ARTICLE XII – ORGANIZATIONAL STRUCTURE
Section 1. National Office
The Society shall have a national office which shall be located in Metro Manila.
Section 2. Chapters
The Board of Directors may establish Chapters of the Society in localities outside Metro Manila provided said Chapters shall be governed by the same Constitution and By-Laws as the National Office.
a.The Chapter may elect their own officers and directors who shall administer their affairs in accordance with the objectives of the Society.
b.Chapters shall establish their own administrative policies, rules and regulations as they deem appropriate, provided these are not in conflict with the interest of the Society.
c.They shall participate in activities of the Society whenever their participation is to the best interest of the organization as a whole.
d.They shall clearly identify themselves as PCS Chapters.
e.They shall pay their annual individual members’ dues and fees for services and/or facilities that they shall subscribed to.
ARTICLE XIII – STANDING RULES
Section 1.
The Board of Directors may formulate Standing Rules to implement these By-Laws provided the same shall not be inconsistent with the By-Laws.
Section 2.
Standing Rules may be adopted by a two-thirds vote of the entire number of the Board of Directors at any regular or special meeting of said Board of Directors.
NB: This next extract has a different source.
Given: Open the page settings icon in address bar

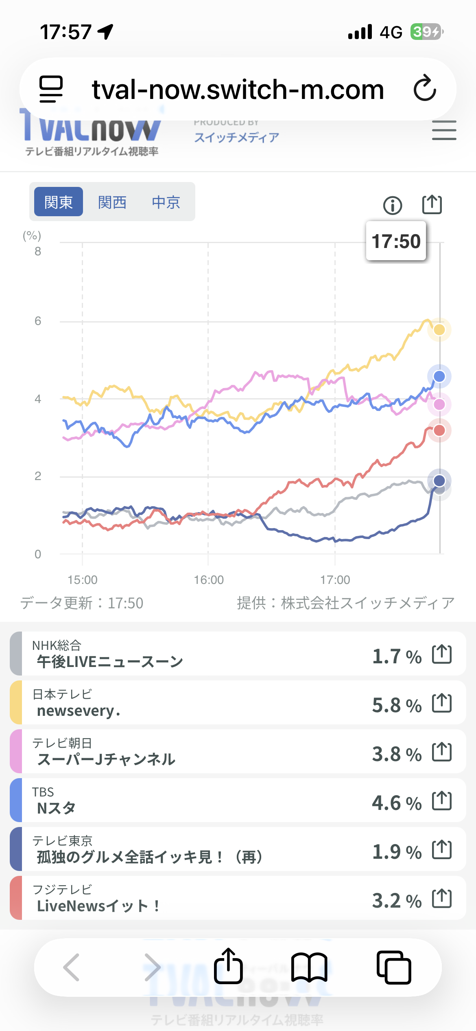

Notice of a proposal that a new standing rule is to be submitted to the Board of Directors for adoption/modification/amendment should be given to each of the Directors at least three (3) days prior to such regular or special meeting.
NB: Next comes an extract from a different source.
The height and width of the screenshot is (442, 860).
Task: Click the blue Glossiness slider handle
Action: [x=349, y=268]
ARTICLE XIV – PROCEDURE FOR AMENDING BY-LAWS
Section 1.
Proposal for amendments to these By-Laws may be submitted in writing to the Secretary by any member of the Society. The Secretary shall promptly notify all Directors.
Amendments to these By-Laws shall be made at any regular, special or annual business meeting of the Society by a two-thirds vote of the members present, including properly registered proxies, providing a quorum is in attendance.
Any proposed amendment must be submitted to and approved by the Board of Directors at least 30 days in advance of any meeting where such amendment will be voted upon. A copy of the proposed amendment shall be sent to each member at least ten (10) days in advance of the meeting at which any amendment is to be submitted to a vote.
Section 2.
Implementation of revisions to these By-Laws shall be affected only at the beginning of the fiscal year following approval of the revisions.
ARTICLE XV – TRANSITORY PROVISIONS
Section 1.
The foregoing proposed Revised By-Laws of the Philippine Computer Society was prepared by the Committee on Revision of By-Laws and approved by the Board of Directors on April 10, 1990. It was ratified in a referendum by the PCS membership during the June 29, 1990 general meeting.